### WHAT YOU SHOULD DO
Summarize the passage below about Mediclinic's approach to Spire in two sentences.

### TEXT PASSAGE
Spire's board of directors, not including outgoing chief executive Danie Meintjes, said they "unanimously rejected" the proposed deal it as they felt it "significantly undervalues Spire and its prospects".
Shares in Spire, which had topped 350p at points this year, lost around a third of their value in the summer after a major malpractice settlement for victims of disgraced surgeon Ian Paterson and a profit warning due to a decline in NHS activity.
Mediclinic, which has had its own problems with three profits warnings in the last two years as it wrestles with the integration of its Middle East acquisition Al Noor, said on Monday that it "is considering its position" after the proposal was rejected.
There were reports in the Times that New York-listed HCA Healthcare was also interested in Spire.
Mediclinic has until 1700 BST on 20 November to either announce a firm intention to try and complete the acquisition, or to state that it will not make an offer.

### DATASET CONTENT
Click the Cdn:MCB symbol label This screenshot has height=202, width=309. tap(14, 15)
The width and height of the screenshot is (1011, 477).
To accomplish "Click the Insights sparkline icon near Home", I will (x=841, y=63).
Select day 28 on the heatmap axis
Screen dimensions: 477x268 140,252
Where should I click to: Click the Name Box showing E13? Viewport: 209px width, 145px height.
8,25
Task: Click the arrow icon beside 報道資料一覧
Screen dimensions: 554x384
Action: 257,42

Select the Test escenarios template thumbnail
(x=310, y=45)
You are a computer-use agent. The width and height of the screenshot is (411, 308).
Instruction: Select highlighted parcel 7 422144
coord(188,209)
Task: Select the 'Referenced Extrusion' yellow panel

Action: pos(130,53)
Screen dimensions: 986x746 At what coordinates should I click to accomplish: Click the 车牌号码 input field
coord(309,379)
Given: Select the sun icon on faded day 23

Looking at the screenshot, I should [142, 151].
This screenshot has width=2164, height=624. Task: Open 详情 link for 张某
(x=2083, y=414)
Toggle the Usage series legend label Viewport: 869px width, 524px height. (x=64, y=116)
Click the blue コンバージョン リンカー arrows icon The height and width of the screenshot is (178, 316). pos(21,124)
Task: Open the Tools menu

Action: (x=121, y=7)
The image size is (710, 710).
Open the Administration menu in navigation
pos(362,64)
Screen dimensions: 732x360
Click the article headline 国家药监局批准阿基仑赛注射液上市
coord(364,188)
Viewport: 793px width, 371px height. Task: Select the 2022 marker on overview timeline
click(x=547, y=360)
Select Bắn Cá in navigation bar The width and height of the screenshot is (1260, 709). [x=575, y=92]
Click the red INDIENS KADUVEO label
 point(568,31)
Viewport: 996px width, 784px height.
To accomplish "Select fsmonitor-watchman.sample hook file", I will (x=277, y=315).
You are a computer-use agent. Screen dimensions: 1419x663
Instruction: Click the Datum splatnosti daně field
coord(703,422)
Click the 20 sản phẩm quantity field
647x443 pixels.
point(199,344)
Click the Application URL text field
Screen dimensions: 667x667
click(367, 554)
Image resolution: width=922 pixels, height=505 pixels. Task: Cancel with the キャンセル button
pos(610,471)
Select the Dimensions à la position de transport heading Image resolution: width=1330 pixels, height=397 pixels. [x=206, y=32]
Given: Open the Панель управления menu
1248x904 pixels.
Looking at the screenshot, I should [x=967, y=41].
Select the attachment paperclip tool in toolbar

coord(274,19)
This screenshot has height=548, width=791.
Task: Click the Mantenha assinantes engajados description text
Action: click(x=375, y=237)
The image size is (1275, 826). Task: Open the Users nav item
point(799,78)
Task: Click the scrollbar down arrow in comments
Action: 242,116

### ANSWER TO THE PROBLEM
Spire's board, excluding outgoing chief executive Danie Meintjes, unanimously rejected Mediclinic's proposal, saying it significantly undervalued Spire and its prospects, and Mediclinic said it is considering its position. Mediclinic has until 1700 BST on 20 November to announce a firm intention to try to complete the acquisition or to state that it will not make an offer, and the Times reported that New York-listed HCA Healthcare was also interested in Spire.